- _TASK REQUIREMENTS_
From the listing below, tally the lines that include "will". Return only the total.

- _DATA PROVIDED_

§

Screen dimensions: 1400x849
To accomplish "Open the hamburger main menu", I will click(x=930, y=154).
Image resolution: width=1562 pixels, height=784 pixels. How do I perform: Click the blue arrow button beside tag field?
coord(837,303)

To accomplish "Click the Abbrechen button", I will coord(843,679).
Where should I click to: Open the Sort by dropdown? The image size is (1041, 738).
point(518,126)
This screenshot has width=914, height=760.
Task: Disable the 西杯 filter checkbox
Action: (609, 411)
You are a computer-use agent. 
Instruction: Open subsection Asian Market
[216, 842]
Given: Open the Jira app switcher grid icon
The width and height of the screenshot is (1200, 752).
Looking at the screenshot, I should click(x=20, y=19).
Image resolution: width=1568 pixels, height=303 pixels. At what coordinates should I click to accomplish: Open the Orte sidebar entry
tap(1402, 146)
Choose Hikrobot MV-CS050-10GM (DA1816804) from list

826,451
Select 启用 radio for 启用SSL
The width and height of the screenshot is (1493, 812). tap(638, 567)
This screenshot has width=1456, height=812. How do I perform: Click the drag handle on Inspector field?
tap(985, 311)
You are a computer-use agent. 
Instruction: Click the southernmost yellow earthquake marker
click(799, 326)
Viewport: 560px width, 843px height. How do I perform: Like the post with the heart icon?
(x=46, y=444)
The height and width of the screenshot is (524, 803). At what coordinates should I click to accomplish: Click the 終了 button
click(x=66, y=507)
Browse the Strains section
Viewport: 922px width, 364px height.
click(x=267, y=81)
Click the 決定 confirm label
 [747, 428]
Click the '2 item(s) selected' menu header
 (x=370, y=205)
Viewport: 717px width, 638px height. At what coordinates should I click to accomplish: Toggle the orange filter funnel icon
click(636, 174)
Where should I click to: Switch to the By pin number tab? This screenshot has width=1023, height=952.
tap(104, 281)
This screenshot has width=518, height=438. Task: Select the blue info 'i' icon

§

- _EXPECTED ANSWER_
2